I think about the service at the Wall a few weeks ago when we Reform rabbis did pray as men and women together. It was a gorgeous morning and, even if the posters were already defaming us elsewhere in Jerusalem, we were together in our space sanctifying life.
That is where I found "my Israel" in Jerusalem.
Similarly, even if Tel Aviv was blackened by the stabbing this week, I know there are many Arab Israelis who decry what took place. Plus I remember that Marathon I encountered in Tel Aviv. Those energetic, active Israelis out in the sun a few weeks ago represent the other side of what Israel can be. They are the positive, living Israel I insist on recalling.
So was the goodness I described for you in earlier settings only "a moment in the sun?"
In a way it was.
But that's life, my friends.
In a way, you might say much of the life we love is only "a moment in the sun." And we can know that and despair.
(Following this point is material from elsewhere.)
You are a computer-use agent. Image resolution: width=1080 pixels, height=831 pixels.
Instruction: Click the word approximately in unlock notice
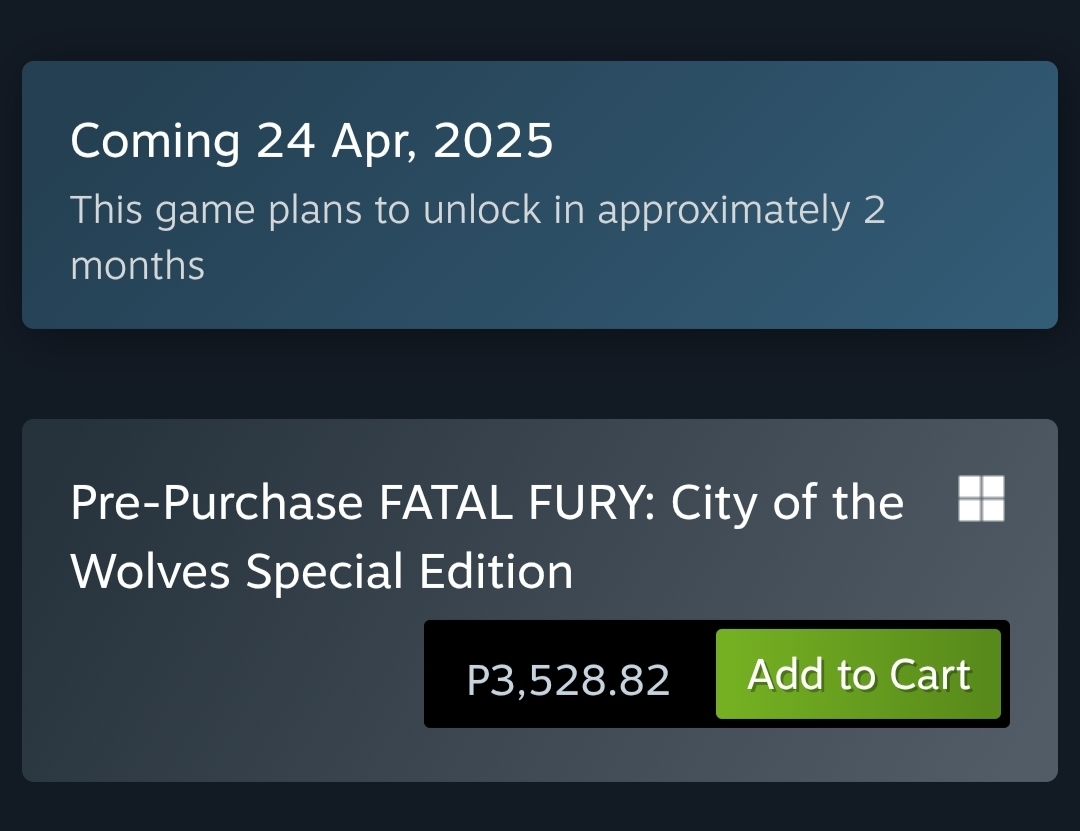pos(724,212)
Or we can know that and grab the best with all our hearts and souls.
There's an expression in Israel - "B'Yisrael ye-ush lo optsia - In Israel, despair is not an option."
I believe that is true about Israel; I believe that is true about life.
To make it work, you need to hold up the best. You have to see - even search - for what is positive and never let it go.
A moment in the sun?
Is that all I had in Israel? Is that all we get in life?
I don't believe so.
I believe we have a grand moment in the sun!
We've got it in Israel; we've got in life itself.